I also notice that when he’s not locked inside my training room playing with the knives with either Crow or Vitali, he wanders the premises for hours with his knife in one hand and my favorite book in the other like he is right now.
The lovely little thief.
“Is that so?” I look his way for a second before focusing on the plants once again but still watching him from the corner of my eyes as he steps closer to where I’m kneeling on the grass.
Somehow every step he is taking my way is in tune with the beating of my heart.
“Yes.” He nods a serious look on his face while his brows furrow. I know what he’s seeing and what he’s possibly thinking. My hands are in the dirt and I’m not wearing my gloves.
I’m so used to being alone that I didn’t realize either Vitali or Azariel could see me without my gloves on while gardening. I’m never without my gloves unless I’m in the privacy of my own room but while other people are around me I wear them. Not because of what they’ll think but because I’m most confident when I have them on.
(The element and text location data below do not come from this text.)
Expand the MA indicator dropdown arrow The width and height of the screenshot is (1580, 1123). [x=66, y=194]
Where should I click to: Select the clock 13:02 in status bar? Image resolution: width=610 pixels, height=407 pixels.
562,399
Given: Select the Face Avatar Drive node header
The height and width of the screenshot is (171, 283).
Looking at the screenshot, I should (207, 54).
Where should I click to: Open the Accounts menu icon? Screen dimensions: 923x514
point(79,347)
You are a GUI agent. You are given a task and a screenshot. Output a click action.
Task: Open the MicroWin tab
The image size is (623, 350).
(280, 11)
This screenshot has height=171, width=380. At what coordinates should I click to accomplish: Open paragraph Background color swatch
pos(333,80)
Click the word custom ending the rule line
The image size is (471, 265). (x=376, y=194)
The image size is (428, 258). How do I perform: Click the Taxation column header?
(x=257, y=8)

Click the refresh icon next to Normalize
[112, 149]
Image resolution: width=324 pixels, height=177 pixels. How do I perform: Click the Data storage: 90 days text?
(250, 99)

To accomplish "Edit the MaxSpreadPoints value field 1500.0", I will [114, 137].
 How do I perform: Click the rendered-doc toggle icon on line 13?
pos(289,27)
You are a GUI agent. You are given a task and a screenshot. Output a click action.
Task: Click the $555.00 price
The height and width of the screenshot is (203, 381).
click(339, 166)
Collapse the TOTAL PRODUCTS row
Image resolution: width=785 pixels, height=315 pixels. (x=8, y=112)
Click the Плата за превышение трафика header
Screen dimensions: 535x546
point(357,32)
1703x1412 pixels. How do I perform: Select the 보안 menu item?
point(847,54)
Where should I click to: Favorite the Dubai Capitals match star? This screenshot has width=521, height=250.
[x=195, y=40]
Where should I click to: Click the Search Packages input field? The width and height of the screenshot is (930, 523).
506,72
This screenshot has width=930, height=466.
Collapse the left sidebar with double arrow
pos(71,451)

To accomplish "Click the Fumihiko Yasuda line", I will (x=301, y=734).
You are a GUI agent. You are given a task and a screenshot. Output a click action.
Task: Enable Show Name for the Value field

Without them, I feel exposed. Vulnerable. Weak, even. But somehow here with this kid looking down at my hands and seeing my pain visible in them, I don’t feel weak or ashamed.
I stop what I’m doing, look up at Azariel and wait for his eyes to leave my hands and meet my gaze. “I’m sorry.” he suddenly says, rendering me speechless.
He’s sorry?
Thump.
Thump.
Sighing, I ask, “What are you sorry for?”
“Your pain.” His eyes dropped to my hands again.
“Did you cause it, Azariel?” I managed to ask him through the lump in my throat.
“No,” he whispers so softly I almost think I imagined it.
“Then you shouldn’t feel sorry,” I mumbled, looking away from his soulful eyes that seemed to see way too much for someone so young. “And never say sorry, little one. Sorry doesn’t change anything. It doesn’t heal wounds. It doesn’t turn back time. Sorry is useless, especially since you’re not to blame.”
A long moment of silence passes between us before he speaks again and this time he knocks the wind out of me with what he says next. “I could kill him or her for you.”
The flower in my hand falls to the ground while my eyes dart to his face. Kill. He’s offering to kill someone for me. This young boy who barely reaches my waist is asking to take someone’s life for me.
And suddenly a piece of the heart that I’ve been hiding for so long falls at his feet. I know it’s reckless. I know in the end giving a part of myself to this kid will not only hurt me but him as well.
I shouldn’t.
But like I didn’t have a choice with the Russian, it seems as if the story repeats itself. Azariel has been slithering his way into my system and my heart since the first time I saw his photo long before I rescued him from the streets.
Then I wonder just how much darkness this boy has seen and experienced. Has he… “Azariel.” I pick up the flower and I plant it with the others keeping my eyes trained on what I’m doing instead of looking at him.
“Yes?”
“Have you ever—” The words got stuck in my throat. “Have you ever killed a man?”
“Yes.” He says without hesitation.
Crack.
There’s pain in my chest. A pain that I’m unable to hide. Does he see it? Does he see me? I wonder.
Before I get to ask him, a deep and dark voice interrupts sounding close. “I didn’t know you gardened.”
I look at Azariel and find him eerily calm after his heartbreaking confession but then it shouldn’t surprise me. I was about his age when my father forced me to end the life of one of his men as if the man’s life was worthless. As if he was disposable. I guess to my father he was.
But the thought of Azariel staining his hands with blood when he’s not even ten years old hurts me in the deepest part of my soul.
Knowing I won’t get anything more out of him now, I look away and watch as the Russian walks closer to us looking the same as Azariel.